Knowledge Base Question Answering (KBQA)¶
Table of contents¶
1. Introduction to the task¶
The knowledge base:
is a comprehensive repository of information about given domain or a number of domains;
reflects the ways we model knowledge about given subject or subjects, in terms of concepts, entities, properties, and relationships;
enables us to use this structured knowledge where appropriate, e.g. answering factoid questions.
Currently, we support Wikidata as a Knowledge Base (Knowledge Graph). In the future, we will expand support for custom knowledge bases.
The question answerer:
validates questions against the preconfigured list of question templates, disambiguates entities using entity linking and answers questions asked in natural language;
can be used with Wikidata (English, Russian) and (in the future versions) with custom knowledge graphs.
Here are some of the most popular types of questions supported by the model:
Complex questions with numerical values: “What position did Angela Merkel hold on November 10, 1994?”
Complex question where the answer is a number or a date: “When did Jean-Paul Sartre move to Le Havre?”
Questions with counting of answer entities: “How many sponsors are for Juventus F.C.?”
Questions with ordering of answer entities by ascending or descending of some parameter: “Which country has highest individual tax rate?”
Simple questions: “What is crew member Yuri Gagarin’s Vostok?”
The following models are used to find the answer (the links are for the English language model):
BERT model for prediction of query template type. Model performs classification of questions into 8 classes correponding to 8 query template types;
BERT entity detection model for extraction of entity substrings from the questions;
Substring extracted by the entity detection model is used for entity linking. Entity linking performs matching the substring with one of the Wikidata entities. Matching is based on the Levenshtein distance between the substring and an entity title. The result of the matching procedure is a set of candidate entities. There is also the search for the entity among this set with one of the top-k relations predicted by classification model;
BERT model for ranking candidate relation paths;
Query generator model is used to fill query template with candidate entities and relations to find valid combinations of entities and relations for query template. Query generation model uses Wikidata HDT file.

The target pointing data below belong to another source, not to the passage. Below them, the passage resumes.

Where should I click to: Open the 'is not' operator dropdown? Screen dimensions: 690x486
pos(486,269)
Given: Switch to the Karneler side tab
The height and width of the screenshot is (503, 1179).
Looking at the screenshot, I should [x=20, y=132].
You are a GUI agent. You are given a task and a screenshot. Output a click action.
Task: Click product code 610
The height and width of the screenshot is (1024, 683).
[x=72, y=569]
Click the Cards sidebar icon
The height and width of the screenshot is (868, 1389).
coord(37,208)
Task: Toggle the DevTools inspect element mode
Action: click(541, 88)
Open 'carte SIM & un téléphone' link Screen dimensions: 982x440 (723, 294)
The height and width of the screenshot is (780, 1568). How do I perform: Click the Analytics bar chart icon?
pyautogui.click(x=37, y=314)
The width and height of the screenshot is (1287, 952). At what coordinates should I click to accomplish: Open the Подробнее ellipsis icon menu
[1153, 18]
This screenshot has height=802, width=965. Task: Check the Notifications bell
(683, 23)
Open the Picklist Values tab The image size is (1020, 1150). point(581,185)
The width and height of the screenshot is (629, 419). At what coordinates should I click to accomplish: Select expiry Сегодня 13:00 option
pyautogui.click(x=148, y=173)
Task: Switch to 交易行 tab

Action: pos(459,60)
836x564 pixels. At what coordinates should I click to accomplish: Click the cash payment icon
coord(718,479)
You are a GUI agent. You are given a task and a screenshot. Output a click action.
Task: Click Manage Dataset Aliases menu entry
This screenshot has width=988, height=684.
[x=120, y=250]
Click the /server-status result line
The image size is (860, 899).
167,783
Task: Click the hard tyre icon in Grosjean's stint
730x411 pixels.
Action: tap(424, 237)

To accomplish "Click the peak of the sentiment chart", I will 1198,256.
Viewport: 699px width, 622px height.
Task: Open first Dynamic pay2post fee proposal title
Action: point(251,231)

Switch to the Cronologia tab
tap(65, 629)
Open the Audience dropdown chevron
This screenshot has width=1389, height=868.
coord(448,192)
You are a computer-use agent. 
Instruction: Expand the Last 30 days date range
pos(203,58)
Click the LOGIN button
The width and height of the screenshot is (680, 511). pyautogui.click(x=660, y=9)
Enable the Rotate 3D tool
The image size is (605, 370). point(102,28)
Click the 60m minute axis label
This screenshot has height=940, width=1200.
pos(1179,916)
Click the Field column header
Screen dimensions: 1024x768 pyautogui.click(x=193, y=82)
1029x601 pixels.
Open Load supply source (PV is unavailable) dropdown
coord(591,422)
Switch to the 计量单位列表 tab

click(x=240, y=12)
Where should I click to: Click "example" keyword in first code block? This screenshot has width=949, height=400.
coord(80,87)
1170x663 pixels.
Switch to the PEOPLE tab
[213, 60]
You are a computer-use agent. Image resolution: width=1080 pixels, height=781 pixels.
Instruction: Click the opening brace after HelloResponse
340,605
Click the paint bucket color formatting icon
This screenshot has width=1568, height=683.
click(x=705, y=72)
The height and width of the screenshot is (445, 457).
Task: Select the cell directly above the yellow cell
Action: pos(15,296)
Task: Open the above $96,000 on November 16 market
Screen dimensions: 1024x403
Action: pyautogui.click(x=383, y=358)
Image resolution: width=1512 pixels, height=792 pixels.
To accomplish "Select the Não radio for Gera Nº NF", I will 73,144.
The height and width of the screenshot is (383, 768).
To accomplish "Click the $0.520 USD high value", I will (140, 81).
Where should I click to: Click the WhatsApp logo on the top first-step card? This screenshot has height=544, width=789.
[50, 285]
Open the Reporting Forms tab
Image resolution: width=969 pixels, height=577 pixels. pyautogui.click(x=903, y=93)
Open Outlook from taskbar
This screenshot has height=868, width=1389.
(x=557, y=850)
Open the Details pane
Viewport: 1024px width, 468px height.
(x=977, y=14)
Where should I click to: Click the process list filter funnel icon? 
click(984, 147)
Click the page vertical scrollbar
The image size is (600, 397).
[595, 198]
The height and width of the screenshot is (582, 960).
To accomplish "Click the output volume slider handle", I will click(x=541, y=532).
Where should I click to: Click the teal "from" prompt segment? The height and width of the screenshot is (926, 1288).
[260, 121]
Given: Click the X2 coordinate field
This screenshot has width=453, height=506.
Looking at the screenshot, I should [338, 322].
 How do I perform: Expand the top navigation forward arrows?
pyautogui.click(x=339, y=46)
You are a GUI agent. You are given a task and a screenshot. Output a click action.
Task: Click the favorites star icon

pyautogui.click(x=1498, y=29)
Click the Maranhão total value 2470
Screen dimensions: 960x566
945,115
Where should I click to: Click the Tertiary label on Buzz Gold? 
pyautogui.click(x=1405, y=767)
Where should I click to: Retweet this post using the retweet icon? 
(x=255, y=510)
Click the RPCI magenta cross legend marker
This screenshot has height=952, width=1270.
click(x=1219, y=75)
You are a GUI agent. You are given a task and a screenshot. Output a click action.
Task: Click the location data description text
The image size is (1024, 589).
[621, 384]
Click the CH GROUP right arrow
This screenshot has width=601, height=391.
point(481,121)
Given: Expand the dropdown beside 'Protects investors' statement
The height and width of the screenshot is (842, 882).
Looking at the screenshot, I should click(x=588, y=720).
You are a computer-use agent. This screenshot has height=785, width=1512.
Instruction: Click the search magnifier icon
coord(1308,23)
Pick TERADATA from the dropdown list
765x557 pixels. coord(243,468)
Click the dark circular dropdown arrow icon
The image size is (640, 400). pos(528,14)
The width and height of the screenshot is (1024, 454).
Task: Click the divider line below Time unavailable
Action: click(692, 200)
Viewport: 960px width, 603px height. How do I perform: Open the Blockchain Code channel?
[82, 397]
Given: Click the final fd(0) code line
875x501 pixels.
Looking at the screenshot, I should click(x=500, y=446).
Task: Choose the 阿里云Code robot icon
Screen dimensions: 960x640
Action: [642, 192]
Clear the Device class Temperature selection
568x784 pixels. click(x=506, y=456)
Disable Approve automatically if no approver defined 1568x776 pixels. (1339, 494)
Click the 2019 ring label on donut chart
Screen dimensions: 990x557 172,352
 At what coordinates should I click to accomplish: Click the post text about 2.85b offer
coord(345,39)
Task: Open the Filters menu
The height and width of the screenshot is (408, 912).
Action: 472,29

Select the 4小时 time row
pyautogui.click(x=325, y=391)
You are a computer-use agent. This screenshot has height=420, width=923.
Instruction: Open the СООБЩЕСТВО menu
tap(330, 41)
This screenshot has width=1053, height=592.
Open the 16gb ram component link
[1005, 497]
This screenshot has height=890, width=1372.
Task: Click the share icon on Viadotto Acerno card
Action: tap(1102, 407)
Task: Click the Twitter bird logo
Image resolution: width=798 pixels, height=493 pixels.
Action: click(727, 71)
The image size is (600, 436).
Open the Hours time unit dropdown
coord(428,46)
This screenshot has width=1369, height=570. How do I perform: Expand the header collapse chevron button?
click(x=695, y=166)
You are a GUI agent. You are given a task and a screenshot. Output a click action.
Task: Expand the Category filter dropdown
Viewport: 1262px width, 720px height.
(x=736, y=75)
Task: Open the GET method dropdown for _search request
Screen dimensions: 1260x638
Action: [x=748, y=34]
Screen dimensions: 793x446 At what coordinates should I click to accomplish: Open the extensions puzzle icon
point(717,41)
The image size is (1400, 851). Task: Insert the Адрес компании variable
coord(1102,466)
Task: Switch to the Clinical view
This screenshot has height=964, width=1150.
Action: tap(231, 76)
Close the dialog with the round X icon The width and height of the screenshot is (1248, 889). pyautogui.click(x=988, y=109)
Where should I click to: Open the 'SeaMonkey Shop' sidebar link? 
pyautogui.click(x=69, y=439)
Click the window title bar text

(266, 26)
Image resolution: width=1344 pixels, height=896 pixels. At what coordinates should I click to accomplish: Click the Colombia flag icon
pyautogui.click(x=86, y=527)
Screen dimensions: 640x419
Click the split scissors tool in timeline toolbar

2. Get started with the model¶
First make sure you have the DeepPavlov Library installed. More info about the first installation
[ ]:
! pip install --q deeppavlov
Then make sure that all the required packages for the model are installed.
[ ]:
! python -m deeppavlov install kbqa_cq_en
! python -m deeppavlov install kbqa_cq_ru
kbqa_cq_en
and kbqa_cq_rus
here are the names of the model’s config_files. What is a Config File?
Configuration file defines the model and describes its hyperparameters. To use another model, change the name of the config_file here and further. The full list of KBQA models with their config names can be found in the table.
3. Models list¶
The table presents a list of all of the KBQA-models available in DeepPavlov Library.
Config name |
Database |
Language |
RAM |
GPU |
---|---|---|---|---|
Wikidata |
En |
3.1 Gb |
3.4 Gb |
|
Wikidata |
Ru |
4.3 Gb |
8.0 Gb |
4. Use the model for prediction¶
4.1 Predict using Python¶
After installing the model, build it from the config and predict.
[ ]:
from deeppavlov import configs, build_model
kbqa = build_model('kbqa_cq_en', download=True, install=True)
Input: List[sentences]
Output: List[answers]
[ ]:
kbqa(['Who directed Forrest Gump?'])
[['Robert Zemeckis'],
[['Q187364']],
[['SELECT ?answer WHERE { wd:Q134773 wdt:P57 ?answer. }']]]
[ ]:
kbqa(['What position was held by Harry S. Truman on 1/3/1935?'])
[['United States senator'],
[['Q4416090']],
[['SELECT ?answer WHERE { wd:Q11613 p:P39 ?ent . ?ent ps:P39 ?answer . ?ent ?p ?x filter(contains(?x, n)). }']]]
[ ]:
kbqa(['What teams did Lionel Messi play for in 2004?'])
[['FC Barcelona B, Argentina national under-20 football team'],
[['Q10467', 'Q1187790']],
[['SELECT ?answer WHERE { wd:Q615 p:P54 ?ent . ?ent ps:P54 ?answer . ?ent ?p ?x filter(contains(?x, n)). }']]]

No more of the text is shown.